>>

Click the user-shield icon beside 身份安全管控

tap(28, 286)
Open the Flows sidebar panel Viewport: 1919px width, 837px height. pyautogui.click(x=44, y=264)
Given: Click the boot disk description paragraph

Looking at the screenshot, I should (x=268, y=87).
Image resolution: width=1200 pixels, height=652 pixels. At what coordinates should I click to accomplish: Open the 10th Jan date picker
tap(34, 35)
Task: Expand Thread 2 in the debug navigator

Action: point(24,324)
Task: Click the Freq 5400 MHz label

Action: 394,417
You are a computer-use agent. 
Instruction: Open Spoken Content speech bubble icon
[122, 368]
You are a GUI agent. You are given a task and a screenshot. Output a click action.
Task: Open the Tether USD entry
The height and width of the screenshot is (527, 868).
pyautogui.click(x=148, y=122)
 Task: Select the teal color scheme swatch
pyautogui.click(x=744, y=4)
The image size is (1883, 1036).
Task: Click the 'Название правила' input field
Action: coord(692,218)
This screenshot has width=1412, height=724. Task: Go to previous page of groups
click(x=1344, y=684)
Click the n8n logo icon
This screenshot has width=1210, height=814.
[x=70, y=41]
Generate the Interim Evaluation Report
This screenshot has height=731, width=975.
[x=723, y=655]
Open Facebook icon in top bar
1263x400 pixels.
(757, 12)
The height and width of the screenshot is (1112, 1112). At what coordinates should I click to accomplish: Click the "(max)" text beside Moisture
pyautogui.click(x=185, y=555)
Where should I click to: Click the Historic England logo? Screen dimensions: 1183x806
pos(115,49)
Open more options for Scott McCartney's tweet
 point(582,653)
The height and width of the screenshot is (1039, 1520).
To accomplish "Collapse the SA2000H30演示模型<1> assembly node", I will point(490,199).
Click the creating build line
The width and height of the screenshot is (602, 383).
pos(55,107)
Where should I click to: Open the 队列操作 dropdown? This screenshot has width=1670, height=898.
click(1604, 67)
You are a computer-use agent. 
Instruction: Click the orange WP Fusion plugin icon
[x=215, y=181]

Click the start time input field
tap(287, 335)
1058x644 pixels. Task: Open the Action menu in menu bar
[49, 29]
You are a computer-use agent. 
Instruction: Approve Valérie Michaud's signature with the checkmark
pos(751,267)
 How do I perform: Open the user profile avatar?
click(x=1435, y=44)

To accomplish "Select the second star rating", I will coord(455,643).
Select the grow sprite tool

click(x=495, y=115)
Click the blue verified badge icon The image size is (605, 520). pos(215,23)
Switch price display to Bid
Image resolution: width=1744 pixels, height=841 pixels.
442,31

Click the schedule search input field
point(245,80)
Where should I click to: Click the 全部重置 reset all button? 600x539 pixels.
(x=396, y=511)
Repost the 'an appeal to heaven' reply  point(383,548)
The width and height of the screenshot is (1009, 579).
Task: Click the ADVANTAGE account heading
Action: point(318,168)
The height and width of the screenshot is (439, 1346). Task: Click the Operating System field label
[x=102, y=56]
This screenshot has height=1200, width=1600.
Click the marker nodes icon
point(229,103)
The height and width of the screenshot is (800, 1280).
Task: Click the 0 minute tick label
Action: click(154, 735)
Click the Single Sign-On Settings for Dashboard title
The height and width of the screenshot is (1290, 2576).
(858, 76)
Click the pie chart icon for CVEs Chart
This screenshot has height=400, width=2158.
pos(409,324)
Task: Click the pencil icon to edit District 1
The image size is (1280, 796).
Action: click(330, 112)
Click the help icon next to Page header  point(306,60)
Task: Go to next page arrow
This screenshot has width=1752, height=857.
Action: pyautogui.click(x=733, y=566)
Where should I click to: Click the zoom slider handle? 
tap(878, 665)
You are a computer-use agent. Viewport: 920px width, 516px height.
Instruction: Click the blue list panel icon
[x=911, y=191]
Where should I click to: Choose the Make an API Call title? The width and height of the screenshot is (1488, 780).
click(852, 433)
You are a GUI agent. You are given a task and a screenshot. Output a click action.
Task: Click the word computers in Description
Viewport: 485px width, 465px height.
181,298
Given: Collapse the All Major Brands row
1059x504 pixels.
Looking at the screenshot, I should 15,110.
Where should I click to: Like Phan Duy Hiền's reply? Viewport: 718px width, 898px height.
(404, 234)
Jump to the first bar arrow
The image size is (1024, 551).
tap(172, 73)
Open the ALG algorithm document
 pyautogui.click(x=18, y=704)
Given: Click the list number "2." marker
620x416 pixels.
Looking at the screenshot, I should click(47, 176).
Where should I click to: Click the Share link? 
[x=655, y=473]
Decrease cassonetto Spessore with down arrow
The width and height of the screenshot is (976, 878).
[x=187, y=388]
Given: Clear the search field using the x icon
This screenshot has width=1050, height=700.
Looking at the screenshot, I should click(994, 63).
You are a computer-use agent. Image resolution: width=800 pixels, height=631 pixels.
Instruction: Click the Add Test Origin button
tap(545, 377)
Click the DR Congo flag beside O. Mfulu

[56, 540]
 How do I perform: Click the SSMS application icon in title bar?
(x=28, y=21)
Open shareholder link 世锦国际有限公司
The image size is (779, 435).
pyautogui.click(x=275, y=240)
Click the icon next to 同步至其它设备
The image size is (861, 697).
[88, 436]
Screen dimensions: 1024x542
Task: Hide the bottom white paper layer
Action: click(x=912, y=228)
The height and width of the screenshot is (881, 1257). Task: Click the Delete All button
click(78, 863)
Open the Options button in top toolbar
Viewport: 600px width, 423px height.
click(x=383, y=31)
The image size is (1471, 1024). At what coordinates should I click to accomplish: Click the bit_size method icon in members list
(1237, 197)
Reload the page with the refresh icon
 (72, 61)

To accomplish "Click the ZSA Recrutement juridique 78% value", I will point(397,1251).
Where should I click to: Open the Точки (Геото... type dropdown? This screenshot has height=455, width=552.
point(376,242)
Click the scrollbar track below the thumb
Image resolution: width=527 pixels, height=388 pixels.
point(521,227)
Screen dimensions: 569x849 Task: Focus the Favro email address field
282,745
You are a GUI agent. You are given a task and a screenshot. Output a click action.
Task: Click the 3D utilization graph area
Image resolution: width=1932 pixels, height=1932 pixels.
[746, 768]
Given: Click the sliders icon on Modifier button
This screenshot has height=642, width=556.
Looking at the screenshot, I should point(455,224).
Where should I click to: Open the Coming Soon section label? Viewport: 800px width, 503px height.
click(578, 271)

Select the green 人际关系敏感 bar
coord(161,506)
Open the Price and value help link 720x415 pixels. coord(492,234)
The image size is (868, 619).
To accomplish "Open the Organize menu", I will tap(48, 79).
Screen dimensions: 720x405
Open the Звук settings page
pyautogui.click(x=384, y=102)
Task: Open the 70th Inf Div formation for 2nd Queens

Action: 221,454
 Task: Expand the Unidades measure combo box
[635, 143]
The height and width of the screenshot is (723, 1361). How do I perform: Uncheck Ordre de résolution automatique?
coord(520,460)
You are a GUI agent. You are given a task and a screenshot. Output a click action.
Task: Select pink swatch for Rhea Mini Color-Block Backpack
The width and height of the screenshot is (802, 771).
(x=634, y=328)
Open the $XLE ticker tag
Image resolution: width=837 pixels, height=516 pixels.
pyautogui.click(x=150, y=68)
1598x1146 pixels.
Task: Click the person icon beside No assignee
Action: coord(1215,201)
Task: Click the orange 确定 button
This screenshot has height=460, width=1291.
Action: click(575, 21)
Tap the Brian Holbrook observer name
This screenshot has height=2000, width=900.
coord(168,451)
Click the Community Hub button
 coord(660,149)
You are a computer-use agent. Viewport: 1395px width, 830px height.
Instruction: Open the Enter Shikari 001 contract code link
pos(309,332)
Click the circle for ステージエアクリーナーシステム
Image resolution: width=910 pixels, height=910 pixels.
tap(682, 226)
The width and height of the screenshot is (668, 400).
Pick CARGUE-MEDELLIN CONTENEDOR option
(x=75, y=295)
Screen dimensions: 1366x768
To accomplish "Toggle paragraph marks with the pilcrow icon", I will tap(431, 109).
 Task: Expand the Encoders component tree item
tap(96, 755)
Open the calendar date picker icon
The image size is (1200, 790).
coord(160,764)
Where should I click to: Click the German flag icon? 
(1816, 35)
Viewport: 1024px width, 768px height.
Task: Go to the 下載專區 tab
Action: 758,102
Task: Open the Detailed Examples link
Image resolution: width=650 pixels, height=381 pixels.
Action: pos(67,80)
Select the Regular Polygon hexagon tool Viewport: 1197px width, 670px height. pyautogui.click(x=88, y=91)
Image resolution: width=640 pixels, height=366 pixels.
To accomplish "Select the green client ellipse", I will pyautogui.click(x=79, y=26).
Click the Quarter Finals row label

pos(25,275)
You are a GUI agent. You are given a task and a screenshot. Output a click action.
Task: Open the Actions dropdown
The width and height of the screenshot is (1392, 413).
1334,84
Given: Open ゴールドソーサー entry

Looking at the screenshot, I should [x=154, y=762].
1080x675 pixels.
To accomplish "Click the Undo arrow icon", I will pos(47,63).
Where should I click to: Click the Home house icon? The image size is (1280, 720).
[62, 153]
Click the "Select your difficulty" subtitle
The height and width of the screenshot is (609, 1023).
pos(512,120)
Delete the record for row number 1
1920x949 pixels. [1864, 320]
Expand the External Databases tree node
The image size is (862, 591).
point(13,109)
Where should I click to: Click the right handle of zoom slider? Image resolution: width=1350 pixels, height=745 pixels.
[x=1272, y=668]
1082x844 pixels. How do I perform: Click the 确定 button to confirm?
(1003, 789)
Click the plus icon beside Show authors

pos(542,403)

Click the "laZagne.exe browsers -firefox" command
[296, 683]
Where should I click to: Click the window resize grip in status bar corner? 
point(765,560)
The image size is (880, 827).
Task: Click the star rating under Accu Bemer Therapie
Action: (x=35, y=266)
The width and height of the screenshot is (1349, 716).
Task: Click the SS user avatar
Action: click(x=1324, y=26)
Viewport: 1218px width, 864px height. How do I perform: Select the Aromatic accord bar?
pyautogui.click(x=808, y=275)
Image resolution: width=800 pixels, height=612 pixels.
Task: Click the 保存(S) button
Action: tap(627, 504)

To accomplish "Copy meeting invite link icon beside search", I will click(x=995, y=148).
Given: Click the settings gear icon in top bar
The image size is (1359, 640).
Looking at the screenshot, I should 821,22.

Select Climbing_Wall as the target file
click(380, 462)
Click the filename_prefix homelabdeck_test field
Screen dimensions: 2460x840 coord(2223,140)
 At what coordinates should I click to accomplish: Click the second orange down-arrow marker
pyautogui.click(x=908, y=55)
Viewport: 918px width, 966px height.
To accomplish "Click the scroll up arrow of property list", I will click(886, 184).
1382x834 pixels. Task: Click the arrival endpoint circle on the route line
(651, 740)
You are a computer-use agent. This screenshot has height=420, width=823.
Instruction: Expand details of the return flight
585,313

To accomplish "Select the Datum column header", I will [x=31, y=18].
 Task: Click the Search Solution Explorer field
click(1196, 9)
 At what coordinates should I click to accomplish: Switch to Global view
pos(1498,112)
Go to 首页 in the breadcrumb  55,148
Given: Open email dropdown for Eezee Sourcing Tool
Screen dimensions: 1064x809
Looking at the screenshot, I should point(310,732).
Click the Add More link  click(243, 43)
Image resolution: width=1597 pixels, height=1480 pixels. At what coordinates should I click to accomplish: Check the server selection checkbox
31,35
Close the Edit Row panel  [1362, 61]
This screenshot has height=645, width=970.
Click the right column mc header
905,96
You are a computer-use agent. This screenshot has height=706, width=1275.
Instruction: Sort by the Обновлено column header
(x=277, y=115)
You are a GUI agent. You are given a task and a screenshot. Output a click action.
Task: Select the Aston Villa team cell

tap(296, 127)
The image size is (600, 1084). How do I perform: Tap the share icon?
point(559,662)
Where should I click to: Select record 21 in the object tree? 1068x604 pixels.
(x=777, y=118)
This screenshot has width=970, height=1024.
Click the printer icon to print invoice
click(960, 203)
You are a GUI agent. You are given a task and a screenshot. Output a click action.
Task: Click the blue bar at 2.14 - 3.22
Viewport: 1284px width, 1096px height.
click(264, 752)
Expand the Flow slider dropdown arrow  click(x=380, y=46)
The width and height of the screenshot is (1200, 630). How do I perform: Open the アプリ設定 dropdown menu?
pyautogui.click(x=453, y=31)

<<

→ **THE TASK**
Each line of the entries above that has the word "Collapse" is to be copied.

→ **RESULT FOR THIS EXERCISE**
To accomplish "Collapse the SA2000H30演示模型<1> assembly node", I will point(490,199).
Given: Collapse the All Major Brands row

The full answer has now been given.